Whether or not it has lead based paint is another question entirely.
Also be classy use a red wine...
Great for ritual blood (or wine) sharing.
Except spinal fluid is mostly clear, so using it for wine, cinnamon schnaps, or other blood-like liquids would be inaccurate.
And who want's to be inaccurate when drinking alcohol from a plastic skull-and-spine-shaped beer bong?
My drink of choice would be a Mojito. But a freshly made one, not one using a green mix. It should just have a pale yellow-green cloudiness to it.
Plus, everyone knows that spinal fluid tastes like lime and mint.
Here's a video from my podcast where we put that thing to use:
http://nerdcityonline.com/2008/10/28/meet-gregory-spines/
BTW- we named him "Gregory Spines".
Killian's Red, of course. Yummy red beer.

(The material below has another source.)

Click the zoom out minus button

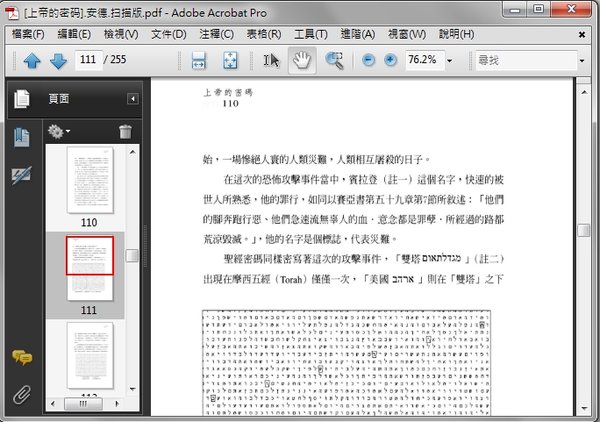[368, 60]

Bonging red wine (or stronger stuff) is way out of spec for Human R1. Projectile style rejection - trust me on this - you don't want to see it.
I have bought a couple of these over the years. my fiancee used to work in a costume shop, so she'd bring one home to me every once and a while. of the 3 that i've owned, only one was free of holes enough to actually drink out of.
I think the appropriate drink is the suffering bastard.
Jazzbo, sounds like there's a lovely story there. Probably one best left unshared.
I think tequila, yellow - not white, would be most appropriate to be drinking from a skeleton. It would have the appropriate sickly color and noxious smell and taste of diseased spinal fluid. Although Absinthe with water to make it cloudy and diseased-looking would also work; sort of a gangrene meets meningitis concoction. MMMM, yummy.
Friesengeist! Or, Moorgeist. Either way, light the surface on fire and let 'er rip. Oh, be sure to dial 911 just before go time.
I first encountered one of these at a strip-mall nearly a decade ago and at the time could not help but see it as emblematic of the permanent union betwixt goth and trailer-trash.
Ah the only way that Pabst Blue Ribbon can be drank. As it tastes terrible no matter which direction it's going.
Somewhere there's a beer bong shaped like a cock and balls.
Local Spencers stores should have these, saw one in mine a day ago.
I think the bum wine Cisco would be the best fluid for this item. Preferrably the "Berry" flavor.